As systems administrators, developers, and other technicians, we know that there’s more to running and maintaining an infrastructure than simply building up the servers and services. We know that actions happen on these servers, assuming they are working as intended, and often these actions require responses; in particular, any actions or events that change the intended state of the infrastructure.

How we respond often to these depends on the application, the company, or the infrastructure itself. Oftentimes it’s a person righting an erroneous action, but what if we had a system that was self-aware enough to see these events and act upon them as needed, without the need for external intervention? It is this idea that carries the concept of event-driven infrastructure.

Brought to the forefront in recent time due to AWS’s release of their Lambda service, this general concept is not new in and of itself — think of how the front-end of an application reacts. If you click a button on a website, you expect it to talk you to another page or otherwise do something. It has expected actions and performs expected results. Event-driven infrastructure simply brings this to a lower level.

So, how does this work? Imagine we have a set event — a new connection, the changing of a file, the CPU reaching a defined limit. Something monitors for these defined events, then, when the event is triggered, a messaging system sends out an alert to the desired system (Lambda, SaltStack reactors) to trigger the desired result.

Let’s consider a basic example of this. Assume we’re using Salt as a configuration management platform, and we have a configuration file managed by Salt. We don’t want this file manually changed on our servers, but sometimes mistakes happen and either another administrator or application makes changes to this file outside of Salt. We can have Salt’s event system monitoring it using Salt beacons; when the beacon notices an unwanted change, it sends a message via Salt’s ZeroMQ event bus to a “reactor,” which then performs a defined action, In this instance, we could have it reset the changed file to match the one on Salt’s file system.

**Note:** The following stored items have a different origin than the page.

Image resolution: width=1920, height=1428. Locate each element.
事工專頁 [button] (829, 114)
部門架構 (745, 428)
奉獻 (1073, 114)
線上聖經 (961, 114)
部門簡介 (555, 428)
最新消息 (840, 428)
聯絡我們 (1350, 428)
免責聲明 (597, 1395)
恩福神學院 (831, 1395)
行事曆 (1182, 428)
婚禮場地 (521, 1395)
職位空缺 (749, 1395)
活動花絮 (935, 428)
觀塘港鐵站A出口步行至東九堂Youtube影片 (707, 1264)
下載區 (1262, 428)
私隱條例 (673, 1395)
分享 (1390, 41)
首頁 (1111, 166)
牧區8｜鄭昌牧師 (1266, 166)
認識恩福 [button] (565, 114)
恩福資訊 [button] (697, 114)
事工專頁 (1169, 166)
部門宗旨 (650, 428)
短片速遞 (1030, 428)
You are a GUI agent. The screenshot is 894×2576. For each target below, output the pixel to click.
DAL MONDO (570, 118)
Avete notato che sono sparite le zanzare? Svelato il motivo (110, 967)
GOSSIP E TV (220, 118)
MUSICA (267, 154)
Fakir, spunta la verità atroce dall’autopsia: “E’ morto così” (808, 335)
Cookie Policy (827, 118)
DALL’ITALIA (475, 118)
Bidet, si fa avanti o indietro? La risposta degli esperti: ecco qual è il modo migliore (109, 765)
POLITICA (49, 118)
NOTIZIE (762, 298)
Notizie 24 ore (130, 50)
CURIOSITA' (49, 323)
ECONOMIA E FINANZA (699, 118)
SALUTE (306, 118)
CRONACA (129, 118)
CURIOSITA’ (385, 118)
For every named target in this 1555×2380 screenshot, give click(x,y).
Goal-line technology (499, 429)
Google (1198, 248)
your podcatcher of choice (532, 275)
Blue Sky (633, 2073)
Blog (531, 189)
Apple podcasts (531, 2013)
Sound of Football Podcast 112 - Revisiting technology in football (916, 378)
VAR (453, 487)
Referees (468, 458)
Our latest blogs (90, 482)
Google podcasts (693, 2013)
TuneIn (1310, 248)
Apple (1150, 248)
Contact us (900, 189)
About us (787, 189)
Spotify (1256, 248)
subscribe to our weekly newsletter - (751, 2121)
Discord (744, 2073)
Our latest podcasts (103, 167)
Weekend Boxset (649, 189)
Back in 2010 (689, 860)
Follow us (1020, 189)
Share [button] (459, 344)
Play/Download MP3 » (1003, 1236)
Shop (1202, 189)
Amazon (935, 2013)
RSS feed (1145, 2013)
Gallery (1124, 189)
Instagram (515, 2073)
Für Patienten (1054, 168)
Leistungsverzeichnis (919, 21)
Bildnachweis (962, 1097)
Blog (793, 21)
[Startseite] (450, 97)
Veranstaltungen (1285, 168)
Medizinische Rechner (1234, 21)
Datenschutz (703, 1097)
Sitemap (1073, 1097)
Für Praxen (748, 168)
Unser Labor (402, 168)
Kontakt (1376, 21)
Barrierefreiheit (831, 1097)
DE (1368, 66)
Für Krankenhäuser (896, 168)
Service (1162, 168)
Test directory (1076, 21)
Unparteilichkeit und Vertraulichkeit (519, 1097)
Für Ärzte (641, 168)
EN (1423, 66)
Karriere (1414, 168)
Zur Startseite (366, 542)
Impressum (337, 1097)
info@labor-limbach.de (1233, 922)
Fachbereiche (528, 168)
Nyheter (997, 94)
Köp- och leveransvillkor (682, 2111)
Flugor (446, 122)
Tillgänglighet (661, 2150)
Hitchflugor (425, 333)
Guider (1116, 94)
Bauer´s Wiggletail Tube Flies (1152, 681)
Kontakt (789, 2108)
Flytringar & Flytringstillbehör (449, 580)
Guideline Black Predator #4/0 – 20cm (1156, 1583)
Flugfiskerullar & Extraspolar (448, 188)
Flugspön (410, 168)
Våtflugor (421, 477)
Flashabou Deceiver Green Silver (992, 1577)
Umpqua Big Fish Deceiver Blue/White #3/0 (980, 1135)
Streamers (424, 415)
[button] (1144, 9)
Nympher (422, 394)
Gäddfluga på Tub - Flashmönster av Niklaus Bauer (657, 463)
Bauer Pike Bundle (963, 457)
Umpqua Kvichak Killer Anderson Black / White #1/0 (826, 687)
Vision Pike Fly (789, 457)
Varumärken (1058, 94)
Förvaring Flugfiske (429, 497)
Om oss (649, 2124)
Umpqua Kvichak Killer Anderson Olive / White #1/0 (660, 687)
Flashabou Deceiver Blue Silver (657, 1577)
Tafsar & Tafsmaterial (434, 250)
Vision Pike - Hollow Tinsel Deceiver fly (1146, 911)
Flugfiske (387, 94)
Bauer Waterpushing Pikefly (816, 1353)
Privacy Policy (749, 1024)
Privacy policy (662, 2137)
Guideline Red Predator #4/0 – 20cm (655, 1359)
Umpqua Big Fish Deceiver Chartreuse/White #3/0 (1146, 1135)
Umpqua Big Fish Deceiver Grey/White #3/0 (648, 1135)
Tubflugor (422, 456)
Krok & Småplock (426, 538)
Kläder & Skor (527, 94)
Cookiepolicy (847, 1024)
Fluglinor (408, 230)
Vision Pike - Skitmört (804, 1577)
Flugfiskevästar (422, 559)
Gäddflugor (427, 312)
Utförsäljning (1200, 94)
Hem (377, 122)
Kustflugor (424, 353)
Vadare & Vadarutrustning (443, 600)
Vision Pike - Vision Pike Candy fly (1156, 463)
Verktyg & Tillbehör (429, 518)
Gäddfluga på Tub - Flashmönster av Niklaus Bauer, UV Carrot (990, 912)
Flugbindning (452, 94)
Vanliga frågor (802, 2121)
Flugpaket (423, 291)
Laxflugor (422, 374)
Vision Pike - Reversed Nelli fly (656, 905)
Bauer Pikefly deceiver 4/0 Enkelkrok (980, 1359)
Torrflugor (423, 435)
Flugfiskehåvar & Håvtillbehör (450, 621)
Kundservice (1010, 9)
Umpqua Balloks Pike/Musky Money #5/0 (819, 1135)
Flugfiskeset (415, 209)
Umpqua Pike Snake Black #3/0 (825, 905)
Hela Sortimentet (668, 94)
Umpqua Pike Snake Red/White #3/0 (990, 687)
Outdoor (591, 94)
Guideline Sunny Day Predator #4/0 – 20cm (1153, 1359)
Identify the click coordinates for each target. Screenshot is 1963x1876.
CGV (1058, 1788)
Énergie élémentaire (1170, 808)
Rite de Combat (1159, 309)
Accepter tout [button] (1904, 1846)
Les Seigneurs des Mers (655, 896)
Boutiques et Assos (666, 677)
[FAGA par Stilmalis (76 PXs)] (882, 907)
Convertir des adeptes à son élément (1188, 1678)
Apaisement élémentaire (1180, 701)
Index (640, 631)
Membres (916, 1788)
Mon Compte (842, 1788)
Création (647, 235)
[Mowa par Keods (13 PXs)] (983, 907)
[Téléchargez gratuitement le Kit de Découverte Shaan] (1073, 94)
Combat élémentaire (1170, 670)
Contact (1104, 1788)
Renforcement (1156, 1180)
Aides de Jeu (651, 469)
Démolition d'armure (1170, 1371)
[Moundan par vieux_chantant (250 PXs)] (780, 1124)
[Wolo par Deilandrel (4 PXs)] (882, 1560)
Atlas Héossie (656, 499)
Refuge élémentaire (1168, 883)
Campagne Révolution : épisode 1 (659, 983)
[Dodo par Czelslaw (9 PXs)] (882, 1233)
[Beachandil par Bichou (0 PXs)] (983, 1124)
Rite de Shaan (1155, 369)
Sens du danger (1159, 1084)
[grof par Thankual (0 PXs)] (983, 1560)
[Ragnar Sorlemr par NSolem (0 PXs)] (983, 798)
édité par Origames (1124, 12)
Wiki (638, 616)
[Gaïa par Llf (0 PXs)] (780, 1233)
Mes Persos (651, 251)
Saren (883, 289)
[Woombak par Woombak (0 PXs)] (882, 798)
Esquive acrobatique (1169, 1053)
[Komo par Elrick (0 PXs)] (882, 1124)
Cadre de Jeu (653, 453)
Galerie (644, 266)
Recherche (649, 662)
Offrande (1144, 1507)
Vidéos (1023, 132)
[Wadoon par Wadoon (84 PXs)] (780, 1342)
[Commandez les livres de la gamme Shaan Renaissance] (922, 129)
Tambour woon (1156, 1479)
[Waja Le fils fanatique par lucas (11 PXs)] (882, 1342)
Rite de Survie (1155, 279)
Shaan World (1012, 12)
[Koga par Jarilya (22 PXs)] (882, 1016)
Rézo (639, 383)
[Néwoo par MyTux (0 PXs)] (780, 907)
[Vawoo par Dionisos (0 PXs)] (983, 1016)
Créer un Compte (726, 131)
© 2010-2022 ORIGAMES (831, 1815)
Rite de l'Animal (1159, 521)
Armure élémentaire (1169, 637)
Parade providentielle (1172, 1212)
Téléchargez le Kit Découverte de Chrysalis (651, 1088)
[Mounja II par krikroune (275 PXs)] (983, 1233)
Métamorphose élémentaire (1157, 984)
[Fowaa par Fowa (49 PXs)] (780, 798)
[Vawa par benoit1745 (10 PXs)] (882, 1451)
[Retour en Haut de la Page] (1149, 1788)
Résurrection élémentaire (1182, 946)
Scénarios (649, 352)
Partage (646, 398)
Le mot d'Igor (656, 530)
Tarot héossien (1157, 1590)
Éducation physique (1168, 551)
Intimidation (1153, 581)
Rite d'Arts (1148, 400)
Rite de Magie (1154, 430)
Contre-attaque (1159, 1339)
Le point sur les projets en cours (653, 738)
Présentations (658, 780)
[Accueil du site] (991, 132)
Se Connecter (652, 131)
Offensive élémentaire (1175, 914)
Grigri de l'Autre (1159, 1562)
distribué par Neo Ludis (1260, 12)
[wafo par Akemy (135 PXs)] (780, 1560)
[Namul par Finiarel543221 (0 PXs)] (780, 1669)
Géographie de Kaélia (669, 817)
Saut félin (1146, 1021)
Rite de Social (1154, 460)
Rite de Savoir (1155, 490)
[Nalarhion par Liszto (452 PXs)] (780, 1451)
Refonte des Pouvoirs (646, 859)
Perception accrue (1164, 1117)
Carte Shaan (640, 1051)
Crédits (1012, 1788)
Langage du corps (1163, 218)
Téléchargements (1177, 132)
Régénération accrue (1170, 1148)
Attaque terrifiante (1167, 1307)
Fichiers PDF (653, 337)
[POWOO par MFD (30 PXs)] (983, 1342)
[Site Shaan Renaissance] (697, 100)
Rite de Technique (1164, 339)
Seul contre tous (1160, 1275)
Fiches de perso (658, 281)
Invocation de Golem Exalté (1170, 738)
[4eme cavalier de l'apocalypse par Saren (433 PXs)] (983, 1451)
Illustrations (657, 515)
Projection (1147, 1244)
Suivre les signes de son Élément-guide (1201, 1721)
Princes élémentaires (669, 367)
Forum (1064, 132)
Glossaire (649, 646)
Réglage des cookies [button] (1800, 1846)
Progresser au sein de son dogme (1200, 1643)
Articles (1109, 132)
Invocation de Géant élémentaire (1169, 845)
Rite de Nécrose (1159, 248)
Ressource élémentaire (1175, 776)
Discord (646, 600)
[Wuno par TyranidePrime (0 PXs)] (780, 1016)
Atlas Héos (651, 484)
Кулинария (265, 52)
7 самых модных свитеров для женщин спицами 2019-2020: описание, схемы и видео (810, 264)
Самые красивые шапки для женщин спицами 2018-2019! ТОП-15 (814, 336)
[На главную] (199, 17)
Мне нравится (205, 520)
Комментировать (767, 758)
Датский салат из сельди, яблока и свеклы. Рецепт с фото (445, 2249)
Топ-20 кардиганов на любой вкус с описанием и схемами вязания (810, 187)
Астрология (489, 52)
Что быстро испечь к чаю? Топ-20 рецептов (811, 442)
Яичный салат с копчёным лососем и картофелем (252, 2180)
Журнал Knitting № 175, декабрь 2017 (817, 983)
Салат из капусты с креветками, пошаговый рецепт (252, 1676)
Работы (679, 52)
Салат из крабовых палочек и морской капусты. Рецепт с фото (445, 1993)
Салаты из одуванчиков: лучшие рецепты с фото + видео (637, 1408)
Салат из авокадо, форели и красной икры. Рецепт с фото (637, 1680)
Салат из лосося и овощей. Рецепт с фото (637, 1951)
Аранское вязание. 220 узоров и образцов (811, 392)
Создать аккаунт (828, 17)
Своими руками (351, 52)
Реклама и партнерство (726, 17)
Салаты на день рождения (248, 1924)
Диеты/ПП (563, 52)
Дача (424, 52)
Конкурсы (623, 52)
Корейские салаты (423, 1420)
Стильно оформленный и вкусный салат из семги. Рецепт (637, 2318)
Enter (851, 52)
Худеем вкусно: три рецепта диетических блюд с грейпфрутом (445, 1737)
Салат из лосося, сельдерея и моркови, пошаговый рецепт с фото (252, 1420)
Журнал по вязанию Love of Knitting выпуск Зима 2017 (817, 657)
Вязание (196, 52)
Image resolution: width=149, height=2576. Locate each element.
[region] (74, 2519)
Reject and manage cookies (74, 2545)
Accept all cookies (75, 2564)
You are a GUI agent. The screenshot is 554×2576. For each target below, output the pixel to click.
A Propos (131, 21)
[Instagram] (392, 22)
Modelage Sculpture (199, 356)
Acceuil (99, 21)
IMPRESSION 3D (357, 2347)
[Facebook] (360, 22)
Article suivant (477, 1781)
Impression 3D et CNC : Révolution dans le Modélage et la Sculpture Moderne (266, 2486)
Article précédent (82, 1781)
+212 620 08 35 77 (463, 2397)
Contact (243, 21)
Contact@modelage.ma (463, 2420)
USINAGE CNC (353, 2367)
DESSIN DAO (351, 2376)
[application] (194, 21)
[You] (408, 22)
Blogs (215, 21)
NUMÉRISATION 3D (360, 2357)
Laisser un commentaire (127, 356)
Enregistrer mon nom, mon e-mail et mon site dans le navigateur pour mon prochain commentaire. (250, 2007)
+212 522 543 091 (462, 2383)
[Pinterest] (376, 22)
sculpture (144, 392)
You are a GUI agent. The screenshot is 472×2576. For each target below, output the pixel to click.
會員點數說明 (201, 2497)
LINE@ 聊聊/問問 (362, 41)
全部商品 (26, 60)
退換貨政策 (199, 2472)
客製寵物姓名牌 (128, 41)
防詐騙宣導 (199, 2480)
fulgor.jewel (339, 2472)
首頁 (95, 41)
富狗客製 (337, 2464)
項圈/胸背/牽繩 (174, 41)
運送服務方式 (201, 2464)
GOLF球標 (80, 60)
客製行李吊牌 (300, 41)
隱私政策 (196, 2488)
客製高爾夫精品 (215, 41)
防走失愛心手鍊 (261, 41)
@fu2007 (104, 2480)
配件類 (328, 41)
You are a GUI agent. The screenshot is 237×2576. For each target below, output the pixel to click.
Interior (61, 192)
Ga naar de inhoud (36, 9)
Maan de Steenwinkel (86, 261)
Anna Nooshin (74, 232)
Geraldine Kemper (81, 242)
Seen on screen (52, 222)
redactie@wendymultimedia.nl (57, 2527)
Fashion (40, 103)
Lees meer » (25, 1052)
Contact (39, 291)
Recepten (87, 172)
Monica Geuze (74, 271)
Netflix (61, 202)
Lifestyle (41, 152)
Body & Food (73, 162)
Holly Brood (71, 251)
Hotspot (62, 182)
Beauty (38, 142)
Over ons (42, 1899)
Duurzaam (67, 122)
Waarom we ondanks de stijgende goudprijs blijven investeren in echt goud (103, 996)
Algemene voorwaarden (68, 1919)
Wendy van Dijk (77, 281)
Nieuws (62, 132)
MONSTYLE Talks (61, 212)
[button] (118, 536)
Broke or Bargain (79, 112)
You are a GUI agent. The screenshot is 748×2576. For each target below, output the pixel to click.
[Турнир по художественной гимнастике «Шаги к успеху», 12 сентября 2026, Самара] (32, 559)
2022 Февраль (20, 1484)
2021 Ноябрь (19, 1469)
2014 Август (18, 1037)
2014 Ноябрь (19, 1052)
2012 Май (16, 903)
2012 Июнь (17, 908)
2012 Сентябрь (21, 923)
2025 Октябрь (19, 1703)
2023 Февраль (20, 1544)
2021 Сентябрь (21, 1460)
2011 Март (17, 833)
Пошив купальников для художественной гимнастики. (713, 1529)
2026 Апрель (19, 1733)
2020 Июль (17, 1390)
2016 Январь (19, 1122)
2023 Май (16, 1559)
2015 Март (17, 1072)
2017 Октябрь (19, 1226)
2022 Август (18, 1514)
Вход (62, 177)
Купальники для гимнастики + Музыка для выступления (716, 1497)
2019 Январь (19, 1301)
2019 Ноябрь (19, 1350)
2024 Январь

This is only a small example. The same process can be used to monitor for issues and events of various kinds and perform various actions, from spinning up additional servers during heavy load periods to sending uploaded images automatically to a processing queue. As the need and automation of our IT infrastructure grows, it’s safe to say that the use of event-driven infrastructure will only increase, especially as more companies and tools make use of this landscaping-changing concept.